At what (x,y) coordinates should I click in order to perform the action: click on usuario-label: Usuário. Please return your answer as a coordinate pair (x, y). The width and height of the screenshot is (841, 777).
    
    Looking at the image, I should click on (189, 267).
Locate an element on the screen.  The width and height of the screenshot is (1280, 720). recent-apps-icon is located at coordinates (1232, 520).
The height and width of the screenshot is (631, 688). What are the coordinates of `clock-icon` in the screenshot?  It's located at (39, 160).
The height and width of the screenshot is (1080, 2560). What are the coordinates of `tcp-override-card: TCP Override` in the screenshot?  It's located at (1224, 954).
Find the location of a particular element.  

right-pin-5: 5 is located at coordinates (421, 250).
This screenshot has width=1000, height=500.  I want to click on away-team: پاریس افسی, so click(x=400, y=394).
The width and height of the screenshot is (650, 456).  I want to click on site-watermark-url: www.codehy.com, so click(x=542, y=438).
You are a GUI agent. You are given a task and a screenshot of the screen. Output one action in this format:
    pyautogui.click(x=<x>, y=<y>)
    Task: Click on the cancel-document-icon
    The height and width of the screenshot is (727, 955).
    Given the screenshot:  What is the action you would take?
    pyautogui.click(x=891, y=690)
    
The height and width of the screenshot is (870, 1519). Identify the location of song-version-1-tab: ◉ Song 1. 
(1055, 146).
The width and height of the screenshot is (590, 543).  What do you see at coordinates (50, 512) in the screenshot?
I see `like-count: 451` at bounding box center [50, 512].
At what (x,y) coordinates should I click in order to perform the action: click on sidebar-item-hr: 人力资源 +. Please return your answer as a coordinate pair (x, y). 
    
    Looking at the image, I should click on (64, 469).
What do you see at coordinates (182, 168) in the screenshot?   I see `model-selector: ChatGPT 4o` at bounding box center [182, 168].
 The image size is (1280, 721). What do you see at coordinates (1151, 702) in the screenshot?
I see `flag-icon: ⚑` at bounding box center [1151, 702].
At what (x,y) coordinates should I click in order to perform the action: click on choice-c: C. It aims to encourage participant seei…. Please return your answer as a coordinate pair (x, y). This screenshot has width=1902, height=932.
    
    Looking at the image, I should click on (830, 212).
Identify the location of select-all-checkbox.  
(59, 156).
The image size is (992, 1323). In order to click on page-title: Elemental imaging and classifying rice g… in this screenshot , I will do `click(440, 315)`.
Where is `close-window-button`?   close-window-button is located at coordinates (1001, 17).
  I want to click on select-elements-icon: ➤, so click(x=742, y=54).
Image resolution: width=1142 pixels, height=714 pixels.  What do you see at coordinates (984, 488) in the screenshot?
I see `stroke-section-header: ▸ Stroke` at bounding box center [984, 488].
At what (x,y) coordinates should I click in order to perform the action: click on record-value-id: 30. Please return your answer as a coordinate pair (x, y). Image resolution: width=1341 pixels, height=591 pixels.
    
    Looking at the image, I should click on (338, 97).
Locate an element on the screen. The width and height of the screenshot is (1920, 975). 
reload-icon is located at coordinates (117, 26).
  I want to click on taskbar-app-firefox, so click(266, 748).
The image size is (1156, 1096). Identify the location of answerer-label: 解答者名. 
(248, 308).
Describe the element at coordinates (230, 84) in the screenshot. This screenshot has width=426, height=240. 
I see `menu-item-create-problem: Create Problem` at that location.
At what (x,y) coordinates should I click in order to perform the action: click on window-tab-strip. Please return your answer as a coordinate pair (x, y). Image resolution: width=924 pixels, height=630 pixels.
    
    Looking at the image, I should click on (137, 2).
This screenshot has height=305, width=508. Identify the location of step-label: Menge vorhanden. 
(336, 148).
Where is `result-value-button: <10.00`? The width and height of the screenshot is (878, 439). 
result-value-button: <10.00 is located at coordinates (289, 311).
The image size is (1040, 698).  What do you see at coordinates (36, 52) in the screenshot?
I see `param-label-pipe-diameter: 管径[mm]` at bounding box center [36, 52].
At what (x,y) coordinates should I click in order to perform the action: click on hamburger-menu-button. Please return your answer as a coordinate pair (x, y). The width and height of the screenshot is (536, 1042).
————
- _Exercise directions_
Express all of the material above as a Markdown table with the columns Row and Line. Number each line in order and omit blank lines.

- _Answer box_
| Row | Line |
|---|---|
| 1 | At what (x,y) coordinates should I click in order to perform the action: click on usuario-label: Usuário. Please return your answer as a coordinate pair (x, y). The width and height of the screenshot is (841, 777). |
| 2 |     Looking at the image, I should click on (189, 267). |
| 3 | Locate an element on the screen.  The width and height of the screenshot is (1280, 720). recent-apps-icon is located at coordinates (1232, 520). |
| 4 | The height and width of the screenshot is (631, 688). What are the coordinates of `clock-icon` in the screenshot?  It's located at (39, 160). |
| 5 | The height and width of the screenshot is (1080, 2560). What are the coordinates of `tcp-override-card: TCP Override` in the screenshot?  It's located at (1224, 954). |
| 6 | Find the location of a particular element.   |
| 7 | right-pin-5: 5 is located at coordinates (421, 250). |
| 8 | This screenshot has width=1000, height=500.  I want to click on away-team: پاریس افسی, so click(x=400, y=394). |
| 9 | The width and height of the screenshot is (650, 456).  I want to click on site-watermark-url: www.codehy.com, so click(x=542, y=438). |
| 10 | You are a GUI agent. You are given a task and a screenshot of the screen. Output one action in this format: |
| 11 |     pyautogui.click(x=<x>, y=<y>) |
| 12 |     Task: Click on the cancel-document-icon |
| 13 |     The height and width of the screenshot is (727, 955). |
| 14 |     Given the screenshot:  What is the action you would take? |
| 15 |     pyautogui.click(x=891, y=690) |
| 16 | The height and width of the screenshot is (870, 1519). Identify the location of song-version-1-tab: ◉ Song 1.  |
| 17 | (1055, 146). |
| 18 | The width and height of the screenshot is (590, 543).  What do you see at coordinates (50, 512) in the screenshot? |
| 19 | I see `like-count: 451` at bounding box center [50, 512]. |
| 20 | At what (x,y) coordinates should I click in order to perform the action: click on sidebar-item-hr: 人力资源 +. Please return your answer as a coordinate pair (x, y).  |
| 21 |     Looking at the image, I should click on (64, 469). |
| 22 | What do you see at coordinates (182, 168) in the screenshot?   I see `model-selector: ChatGPT 4o` at bounding box center [182, 168]. |
| 23 |  The image size is (1280, 721). What do you see at coordinates (1151, 702) in the screenshot? |
| 24 | I see `flag-icon: ⚑` at bounding box center [1151, 702]. |
| 25 | At what (x,y) coordinates should I click in order to perform the action: click on choice-c: C. It aims to encourage participant seei…. Please return your answer as a coordinate pair (x, y). This screenshot has width=1902, height=932. |
| 26 |     Looking at the image, I should click on (830, 212). |
| 27 | Identify the location of select-all-checkbox.   |
| 28 | (59, 156). |
| 29 | The image size is (992, 1323). In order to click on page-title: Elemental imaging and classifying rice g… in this screenshot , I will do `click(440, 315)`. |
| 30 | Where is `close-window-button`?   close-window-button is located at coordinates (1001, 17). |
| 31 |   I want to click on select-elements-icon: ➤, so click(x=742, y=54). |
| 32 | Image resolution: width=1142 pixels, height=714 pixels.  What do you see at coordinates (984, 488) in the screenshot? |
| 33 | I see `stroke-section-header: ▸ Stroke` at bounding box center [984, 488]. |
| 34 | At what (x,y) coordinates should I click in order to perform the action: click on record-value-id: 30. Please return your answer as a coordinate pair (x, y). Image resolution: width=1341 pixels, height=591 pixels. |
| 35 |     Looking at the image, I should click on (338, 97). |
| 36 | Locate an element on the screen. The width and height of the screenshot is (1920, 975).  |
| 37 | reload-icon is located at coordinates (117, 26). |
| 38 |   I want to click on taskbar-app-firefox, so click(266, 748). |
| 39 | The image size is (1156, 1096). Identify the location of answerer-label: 解答者名.  |
| 40 | (248, 308). |
| 41 | Describe the element at coordinates (230, 84) in the screenshot. This screenshot has width=426, height=240.  |
| 42 | I see `menu-item-create-problem: Create Problem` at that location. |
| 43 | At what (x,y) coordinates should I click in order to perform the action: click on window-tab-strip. Please return your answer as a coordinate pair (x, y). Image resolution: width=924 pixels, height=630 pixels. |
| 44 |     Looking at the image, I should click on (137, 2). |
| 45 | This screenshot has height=305, width=508. Identify the location of step-label: Menge vorhanden.  |
| 46 | (336, 148). |
| 47 | Where is `result-value-button: <10.00`? The width and height of the screenshot is (878, 439).  |
| 48 | result-value-button: <10.00 is located at coordinates (289, 311). |
| 49 | The image size is (1040, 698).  What do you see at coordinates (36, 52) in the screenshot? |
| 50 | I see `param-label-pipe-diameter: 管径[mm]` at bounding box center [36, 52]. |
| 51 | At what (x,y) coordinates should I click in order to perform the action: click on hamburger-menu-button. Please return your answer as a coordinate pair (x, y). The width and height of the screenshot is (536, 1042). |